In most eukaryotes, histone protein synthesis is tightly coupled to the status of DNA replication (Eriksson et al. 2012; Rattray and Müller 2012; Kurat, Recht, et al. 2014). In S. cerevisiae, histone synthesis is inhibited following a DNA replication block with the treatment of hydroxyurea (HU) via a specific regulatory coupling (Bhagwat et al. 2021), which is likely mediated by the HIR complex [histone regulatory genes (HIR1, HIR2, HIR3) and histone periodic control gene (HPC2)]. Given the altered cell cycle dynamics, we were curious whether histone synthesis was dependent on DNA synthesis in H. uvarum. We arrested cells in early S-phase using HU and followed cell division after release (Supplementary Video 3). We observed that after 60 minutes of HU arrest, histone levels were near expected mitotic levels (Fig. 6a–e), whereas the DNA remained unreplicated, as confirmed by DNA content analysis by flow cytometry (Fig. 6b). Following HU release, the cells resumed growth and completed DNA synthesis within ∼60 minutes (Fig. 6b); however, during this same period, histone levels remained constant (Fig. 6c). We next tracked H2A-mNG levels in single cells following HU release.
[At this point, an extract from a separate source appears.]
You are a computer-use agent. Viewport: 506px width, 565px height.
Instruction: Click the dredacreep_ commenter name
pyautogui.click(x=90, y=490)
We confirmed that histone levels do not increase in individual cells during the first cell division after HU release (Fig. 6d–g), with most cells completing division within ∼60–120 minutes after HU release (Supplementary Fig. 6b). Moreover, we observed that in the subsequent division, histones were normally synthesized and the total histone levels reached a significantly higher maximal level than during the first division following HU arrest (Fig. 6d–g). Intriguingly, the mother cells divided significantly slower in this second division than their daughter cell (Supplementary Fig. 6c). In sum, histone synthesis in H. uvarum is independent of status of DNA synthesis, as histone levels reached mitotic levels during HU arrest and prior to completion of DNA synthesis and did not increase during DNA replication after HU release.

Fig. 6.

Fig. 6.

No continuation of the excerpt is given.